I had actually planned to walk in a completely different direction, but: “On that way, you will get the best impression of the Fens.” I don’t really know the difference between fens, marshes and bogs, but the High Fens are obviously raised swamps. As everyone knows, those are much more dangerous than low swamps, just as falling from a cliff is deadlier than tripping over the curb.

Because the birdman seems to be here regularly, I ask him for the best time for hiking. “Now it’s actually the prettiest,” he answers, while I am looking over fog-covered meadows, shivering from the cold. “In spring, too many paths are closed. In summer, there is the threat of wildfires. Now, in late fall, the Fens look like are supposed to look.”
I change my plan for the day because if someone knows how many birds are flying to where on what day, he surely knows the best hiking trails too.
The lack of colors in the landscape makes me suspect that the birds are moving to Sicily or Morocco mainly out of boredom.




But the vultures might as well stay behind. Again and again, I find crosses reporting of hikers that froze to death, got shot, or whose skeletons are still stuck in the swamp.




The last cross was erected for the young couple Maria Solheid and François Reiff, recently engaged, who ignored all warnings in January 1871 and left to cross the High Fens with insufficient clothes. That plan sounds familiar. Their corpses were only found in March 1871, after the snow had melted.
Next to the lovers’ cross, there is an information panel: “In case of emergency, call 112. To convey your exact position, mention RVP number 430007.” Very well organized and thought out, but the mobile phone has no signal.
I am unsure whether to believe the lovers’ story because the cross is suspiciously close to boundary stone no. 151, displaying a large B for Belgium on one side and a large P for Prussia on the other. Maybe they were smugglers? Or spies?

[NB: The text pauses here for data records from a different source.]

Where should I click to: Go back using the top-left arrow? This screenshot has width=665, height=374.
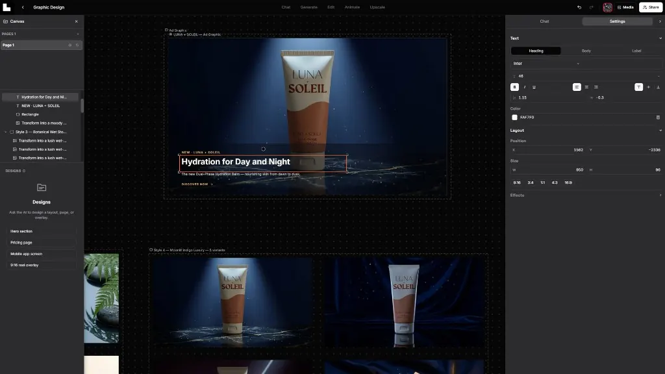(x=23, y=7)
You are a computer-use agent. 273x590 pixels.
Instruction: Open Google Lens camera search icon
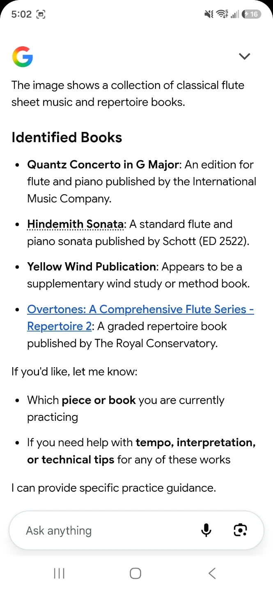tap(240, 530)
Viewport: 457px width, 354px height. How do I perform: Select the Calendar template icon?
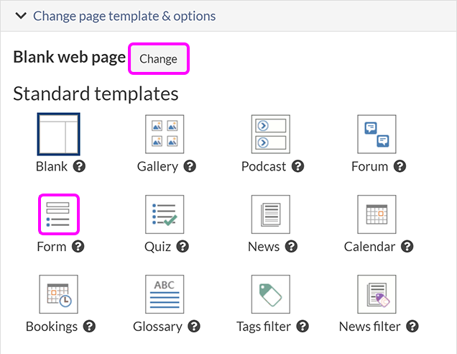(377, 214)
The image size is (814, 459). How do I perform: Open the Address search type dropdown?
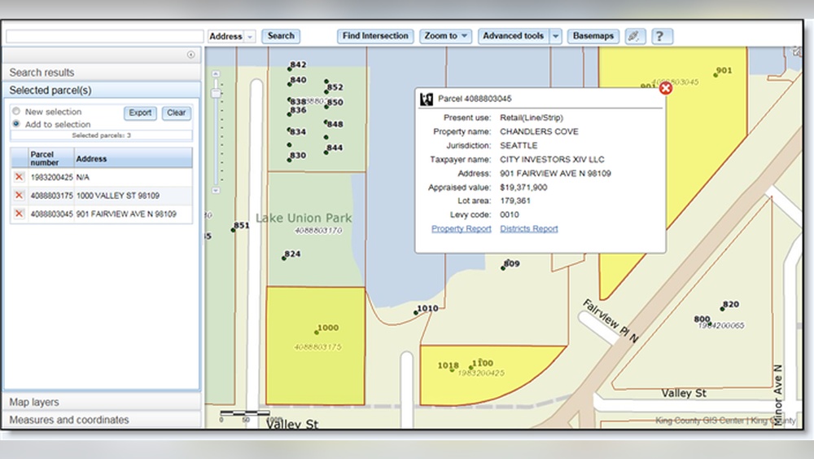pyautogui.click(x=249, y=37)
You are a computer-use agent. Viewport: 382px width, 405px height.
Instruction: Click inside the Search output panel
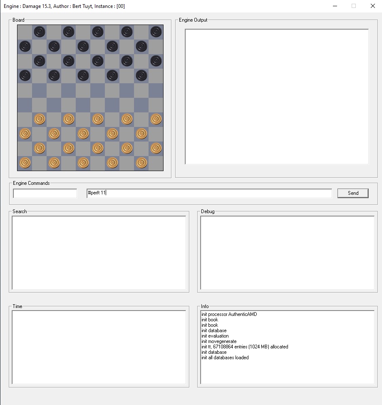point(99,252)
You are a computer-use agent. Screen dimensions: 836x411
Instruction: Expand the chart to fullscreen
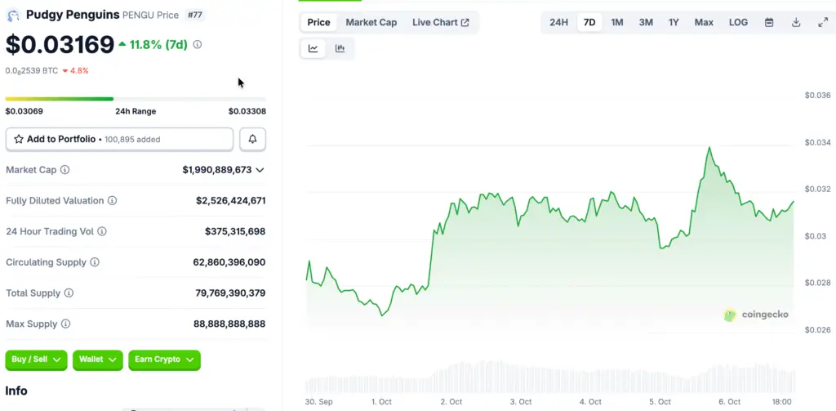(x=822, y=23)
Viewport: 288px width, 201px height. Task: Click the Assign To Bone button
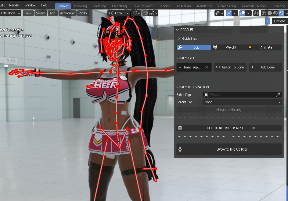coord(230,67)
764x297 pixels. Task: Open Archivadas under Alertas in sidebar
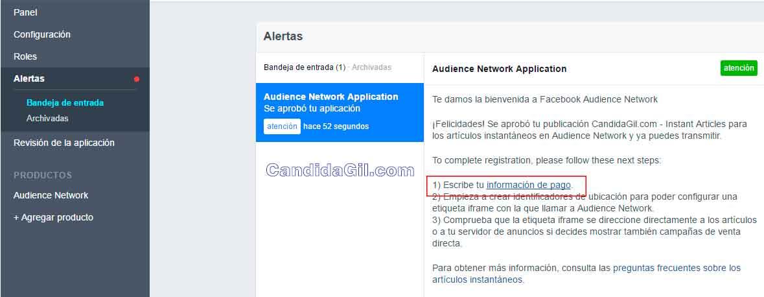47,118
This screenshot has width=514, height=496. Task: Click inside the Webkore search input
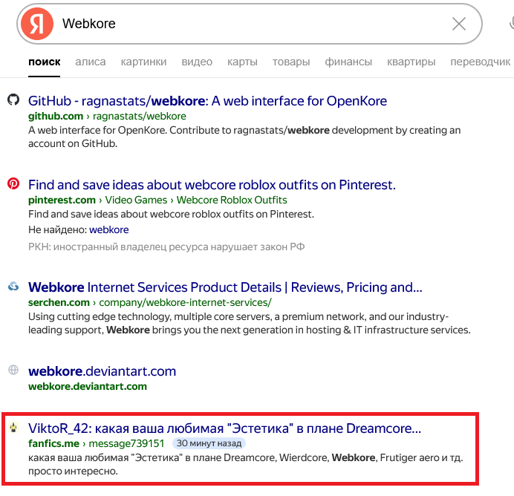245,25
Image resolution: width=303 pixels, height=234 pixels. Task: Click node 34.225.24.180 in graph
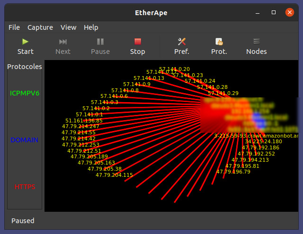(x=263, y=141)
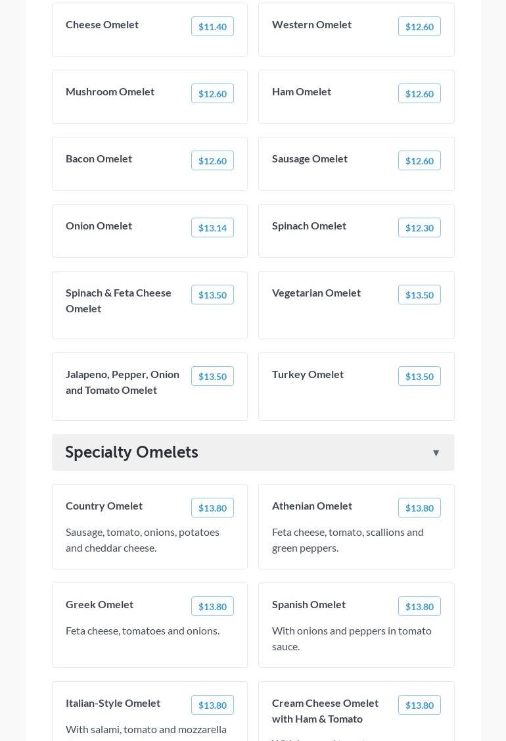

The almost completely uninhabited landscape was always a good area for borderlands, between the principalities of Liège and Stavelot-Malmedy, between the duchies of Luxembourg, Limburg and Jülich, between the Netherlands and Prussia, then between Belgium and Prussia, and ultimately between Belgium and Germany.
Thanks to the European Customs Union, there is no more smuggling, but you can still die a gruesome death in the moor.

I try to pay a bit more attention than I usually do, looking more on the ground than into the grey sky. The most treacherous parts are covered with wooden planks, flanked by previous paths already sinking and decaying. Two workers are repairing the current pathway and tell me that a great many trails were destroyed in the great fire of April 2011. Good that I don’t have a cigar in my mouth as I encounter them, or they might blame me.





The hiking trails are not the only thing being worked on. The whole landscape was remodeled to make it swampy (again). From 2007 to 2012, around 7400 acres were renaturalized. Spruce trees were cut down. The top soil was removed, allowing moorland herbs to grow again. Old moors were made wet again. You feel a bit like on a construction site, not in nature. But then, what is nature really? 2000 years ago, the area was covered with forest, and only since the Middle Ages did agropastoral cultivation lead to a heathland. The marshland thus created was later cleared of the water to cut peat. Renaturation is thus just the creation of an erstwhile state, arbitrarily chosen from time, but definitely not the recreation of the original natural state.
The walk takes several hours, but remains uneventful. No bog mummies. No jack-o’-lanterns. And the hound of the Baskervilles has been barred anyway.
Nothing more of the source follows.